• _WHAT TO DO_
Extract every line of the material below verbatim, leaving each one unaltered.

Rows of pointing data:
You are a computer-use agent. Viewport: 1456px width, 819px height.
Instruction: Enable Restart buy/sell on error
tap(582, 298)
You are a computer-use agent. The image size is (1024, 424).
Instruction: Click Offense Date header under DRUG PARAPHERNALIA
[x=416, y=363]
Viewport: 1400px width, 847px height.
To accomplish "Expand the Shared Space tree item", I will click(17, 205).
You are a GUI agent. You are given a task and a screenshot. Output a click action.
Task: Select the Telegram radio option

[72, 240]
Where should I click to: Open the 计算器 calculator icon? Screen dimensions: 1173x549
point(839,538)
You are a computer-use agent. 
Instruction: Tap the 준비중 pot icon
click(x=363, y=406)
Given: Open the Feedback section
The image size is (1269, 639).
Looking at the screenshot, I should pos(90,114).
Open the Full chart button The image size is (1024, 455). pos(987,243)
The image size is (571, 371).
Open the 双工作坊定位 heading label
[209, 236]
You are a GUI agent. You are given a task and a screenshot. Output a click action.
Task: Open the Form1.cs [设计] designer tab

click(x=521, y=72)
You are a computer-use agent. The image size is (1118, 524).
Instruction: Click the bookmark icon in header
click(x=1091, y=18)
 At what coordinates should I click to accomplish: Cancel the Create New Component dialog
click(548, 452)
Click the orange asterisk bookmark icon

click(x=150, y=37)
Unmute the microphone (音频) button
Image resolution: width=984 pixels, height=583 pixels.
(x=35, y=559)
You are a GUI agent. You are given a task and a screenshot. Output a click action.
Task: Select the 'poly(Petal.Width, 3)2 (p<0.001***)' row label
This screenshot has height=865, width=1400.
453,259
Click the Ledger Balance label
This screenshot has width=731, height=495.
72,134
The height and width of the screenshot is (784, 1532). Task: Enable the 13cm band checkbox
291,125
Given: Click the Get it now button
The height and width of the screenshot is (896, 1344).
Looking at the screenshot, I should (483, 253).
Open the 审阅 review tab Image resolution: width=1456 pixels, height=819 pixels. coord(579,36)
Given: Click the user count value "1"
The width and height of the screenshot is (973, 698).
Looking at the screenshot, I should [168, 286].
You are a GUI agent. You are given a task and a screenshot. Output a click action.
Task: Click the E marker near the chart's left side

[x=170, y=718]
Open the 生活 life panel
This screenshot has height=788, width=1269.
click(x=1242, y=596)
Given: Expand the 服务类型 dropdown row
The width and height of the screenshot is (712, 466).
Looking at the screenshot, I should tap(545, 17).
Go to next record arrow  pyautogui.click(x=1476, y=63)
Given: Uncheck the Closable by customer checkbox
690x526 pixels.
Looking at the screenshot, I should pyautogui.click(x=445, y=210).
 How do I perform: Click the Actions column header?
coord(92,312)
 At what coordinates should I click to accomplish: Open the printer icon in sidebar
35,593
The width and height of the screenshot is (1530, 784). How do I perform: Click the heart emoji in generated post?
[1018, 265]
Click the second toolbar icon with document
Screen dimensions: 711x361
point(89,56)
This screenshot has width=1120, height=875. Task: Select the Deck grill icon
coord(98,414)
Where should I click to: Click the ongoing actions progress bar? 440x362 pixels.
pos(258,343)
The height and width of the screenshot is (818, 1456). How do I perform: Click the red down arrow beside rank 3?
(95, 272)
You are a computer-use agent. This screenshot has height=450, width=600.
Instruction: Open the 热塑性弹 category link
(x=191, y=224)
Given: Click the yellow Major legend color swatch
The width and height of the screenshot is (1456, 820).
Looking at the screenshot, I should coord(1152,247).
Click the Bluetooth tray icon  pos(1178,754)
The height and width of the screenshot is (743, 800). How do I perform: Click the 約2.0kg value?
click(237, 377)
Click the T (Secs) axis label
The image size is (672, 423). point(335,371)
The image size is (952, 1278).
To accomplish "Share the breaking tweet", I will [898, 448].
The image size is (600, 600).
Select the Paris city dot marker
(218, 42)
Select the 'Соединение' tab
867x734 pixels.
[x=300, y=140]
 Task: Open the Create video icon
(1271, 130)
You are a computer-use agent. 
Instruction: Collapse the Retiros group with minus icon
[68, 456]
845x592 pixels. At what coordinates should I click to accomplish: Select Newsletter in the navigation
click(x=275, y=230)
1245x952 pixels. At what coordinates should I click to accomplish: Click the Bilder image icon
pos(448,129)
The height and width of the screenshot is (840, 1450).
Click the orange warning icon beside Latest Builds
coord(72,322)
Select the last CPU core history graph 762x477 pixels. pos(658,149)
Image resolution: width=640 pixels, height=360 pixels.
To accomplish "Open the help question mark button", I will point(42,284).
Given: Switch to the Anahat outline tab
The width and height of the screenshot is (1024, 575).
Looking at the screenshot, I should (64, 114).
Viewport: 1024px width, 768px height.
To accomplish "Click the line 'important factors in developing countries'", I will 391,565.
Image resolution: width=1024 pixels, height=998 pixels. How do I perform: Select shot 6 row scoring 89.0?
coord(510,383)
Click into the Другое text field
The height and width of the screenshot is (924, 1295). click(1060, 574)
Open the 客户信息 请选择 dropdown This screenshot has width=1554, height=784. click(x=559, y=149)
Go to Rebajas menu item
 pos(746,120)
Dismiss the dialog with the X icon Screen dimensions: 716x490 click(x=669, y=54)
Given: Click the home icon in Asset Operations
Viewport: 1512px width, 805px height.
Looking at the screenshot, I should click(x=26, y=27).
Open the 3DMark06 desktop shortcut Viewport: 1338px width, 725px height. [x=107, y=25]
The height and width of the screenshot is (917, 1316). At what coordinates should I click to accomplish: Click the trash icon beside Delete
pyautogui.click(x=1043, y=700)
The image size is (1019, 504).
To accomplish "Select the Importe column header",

• _TASK RESULT_
You are a computer-use agent. Viewport: 1456px width, 819px height.
Instruction: Enable Restart buy/sell on error
tap(582, 298)
You are a computer-use agent. The image size is (1024, 424).
Instruction: Click Offense Date header under DRUG PARAPHERNALIA
[x=416, y=363]
Viewport: 1400px width, 847px height.
To accomplish "Expand the Shared Space tree item", I will click(17, 205).
You are a GUI agent. You are given a task and a screenshot. Output a click action.
Task: Select the Telegram radio option

[72, 240]
Where should I click to: Open the 计算器 calculator icon? Screen dimensions: 1173x549
point(839,538)
You are a computer-use agent. 
Instruction: Tap the 준비중 pot icon
click(x=363, y=406)
Given: Open the Feedback section
The image size is (1269, 639).
Looking at the screenshot, I should pos(90,114).
Open the Full chart button The image size is (1024, 455). pos(987,243)
The image size is (571, 371).
Open the 双工作坊定位 heading label
[209, 236]
You are a GUI agent. You are given a task and a screenshot. Output a click action.
Task: Open the Form1.cs [设计] designer tab

click(x=521, y=72)
You are a computer-use agent. The image size is (1118, 524).
Instruction: Click the bookmark icon in header
click(x=1091, y=18)
 At what coordinates should I click to accomplish: Cancel the Create New Component dialog
click(548, 452)
Click the orange asterisk bookmark icon

click(x=150, y=37)
Unmute the microphone (音频) button
Image resolution: width=984 pixels, height=583 pixels.
(x=35, y=559)
You are a GUI agent. You are given a task and a screenshot. Output a click action.
Task: Select the 'poly(Petal.Width, 3)2 (p<0.001***)' row label
This screenshot has height=865, width=1400.
453,259
Click the Ledger Balance label
This screenshot has width=731, height=495.
72,134
The height and width of the screenshot is (784, 1532). Task: Enable the 13cm band checkbox
291,125
Given: Click the Get it now button
The height and width of the screenshot is (896, 1344).
Looking at the screenshot, I should (483, 253).
Open the 审阅 review tab Image resolution: width=1456 pixels, height=819 pixels. coord(579,36)
Given: Click the user count value "1"
The width and height of the screenshot is (973, 698).
Looking at the screenshot, I should [168, 286].
You are a GUI agent. You are given a task and a screenshot. Output a click action.
Task: Click the E marker near the chart's left side

[x=170, y=718]
Open the 生活 life panel
This screenshot has height=788, width=1269.
click(x=1242, y=596)
Given: Expand the 服务类型 dropdown row
The width and height of the screenshot is (712, 466).
Looking at the screenshot, I should tap(545, 17).
Go to next record arrow  pyautogui.click(x=1476, y=63)
Given: Uncheck the Closable by customer checkbox
690x526 pixels.
Looking at the screenshot, I should pyautogui.click(x=445, y=210).
 How do I perform: Click the Actions column header?
coord(92,312)
 At what coordinates should I click to accomplish: Open the printer icon in sidebar
35,593
The width and height of the screenshot is (1530, 784). How do I perform: Click the heart emoji in generated post?
[1018, 265]
Click the second toolbar icon with document
Screen dimensions: 711x361
point(89,56)
This screenshot has width=1120, height=875. Task: Select the Deck grill icon
coord(98,414)
Where should I click to: Click the ongoing actions progress bar? 440x362 pixels.
pos(258,343)
The height and width of the screenshot is (818, 1456). How do I perform: Click the red down arrow beside rank 3?
(95, 272)
You are a computer-use agent. This screenshot has height=450, width=600.
Instruction: Open the 热塑性弹 category link
(x=191, y=224)
Given: Click the yellow Major legend color swatch
The width and height of the screenshot is (1456, 820).
Looking at the screenshot, I should coord(1152,247).
Click the Bluetooth tray icon  pos(1178,754)
The height and width of the screenshot is (743, 800). How do I perform: Click the 約2.0kg value?
click(237, 377)
Click the T (Secs) axis label
The image size is (672, 423). point(335,371)
The image size is (952, 1278).
To accomplish "Share the breaking tweet", I will [898, 448].
The image size is (600, 600).
Select the Paris city dot marker
(218, 42)
Select the 'Соединение' tab
867x734 pixels.
[x=300, y=140]
 Task: Open the Create video icon
(1271, 130)
You are a computer-use agent. 
Instruction: Collapse the Retiros group with minus icon
[68, 456]
845x592 pixels. At what coordinates should I click to accomplish: Select Newsletter in the navigation
click(x=275, y=230)
1245x952 pixels. At what coordinates should I click to accomplish: Click the Bilder image icon
pos(448,129)
The height and width of the screenshot is (840, 1450).
Click the orange warning icon beside Latest Builds
coord(72,322)
Select the last CPU core history graph 762x477 pixels. pos(658,149)
Image resolution: width=640 pixels, height=360 pixels.
To accomplish "Open the help question mark button", I will point(42,284).
Given: Switch to the Anahat outline tab
The width and height of the screenshot is (1024, 575).
Looking at the screenshot, I should (64, 114).
Viewport: 1024px width, 768px height.
To accomplish "Click the line 'important factors in developing countries'", I will 391,565.
Image resolution: width=1024 pixels, height=998 pixels. How do I perform: Select shot 6 row scoring 89.0?
coord(510,383)
Click into the Другое text field
The height and width of the screenshot is (924, 1295). click(1060, 574)
Open the 客户信息 请选择 dropdown This screenshot has width=1554, height=784. click(x=559, y=149)
Go to Rebajas menu item
 pos(746,120)
Dismiss the dialog with the X icon Screen dimensions: 716x490 click(x=669, y=54)
Given: Click the home icon in Asset Operations
Viewport: 1512px width, 805px height.
Looking at the screenshot, I should click(x=26, y=27).
Open the 3DMark06 desktop shortcut Viewport: 1338px width, 725px height. [x=107, y=25]
The height and width of the screenshot is (917, 1316). At what coordinates should I click to accomplish: Click the trash icon beside Delete
pyautogui.click(x=1043, y=700)
The image size is (1019, 504).
To accomplish "Select the Importe column header",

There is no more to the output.